:: Text ::

Wednesday 15 April 2009

Rock 'n' Roll Replacement Bus Service

The one-armed scouser in the AC/DC T-shirt is waving a crumpled can of Stella at us all: "Hoosh going to get me a ticket for asheedeeshee? Come on you cunts!"

Everyone on the tube - many of whom are doing their best to hide their own AC/DC clothing -busy themselves with copies of London Lite. The man starts singing along to whatever is playing on the headphones under his enormous furry hat: "We'll bring the house down!" He leans conspiratorially into the man sitting next to him, "Will you get me a ticket for asheedeeshee? Come on, you've got some influenshe.. I can tell.... (singing) We'll bring the house down. What stop is acdc? Where am I am getting off?"

The man, rictus grin forming, tells him

"You'll get me a ticket, right? OK?"
"Sorry, no, I'm not getting off there.."
"No! You rotter... (to the rest of the carriage) Whose gonna get me a ticket? Come on you cunts! You rotters! Goodbye to jane!"
He turns to the man with the guitar case standing next to him, "You're a musician... you'll get me in. Come on, I need to rock!"
He leans into the man next to him again
"Goodbye to jane! Slade... Noddy Holder... he nailed them. Proper singer... Donington 1981... nailed them. Not like Asheedc. Acdc are shite! Veins on his neck wherever he shings.... Noddy nailed them. (To the rest of the carriage) Whose going to give me 50p? I've got five pounds, If someone gives me 50p I can get in ... They know me at Wembley! They know me at Hammersmith! (to his now visibly sweating neighbour again) Where are asheedeeshee playing again?"

:::
:: Data block ::

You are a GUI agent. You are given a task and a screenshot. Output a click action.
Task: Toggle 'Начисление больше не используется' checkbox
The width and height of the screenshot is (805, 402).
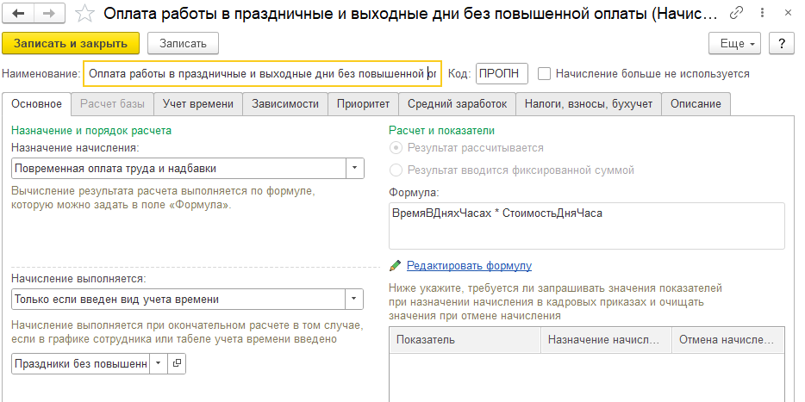coord(545,74)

:::

Work instructions »
Answer from the blog post:
1. What is the man waving at everyone on the tube?
2. Which newspaper do the other passengers busy themselves with?
3. How much money does the man say he has?
The data is separate material, apart from the blog post.

Finished task »
1. A crumpled can of Stella.
2. London Lite.
3. Five pounds.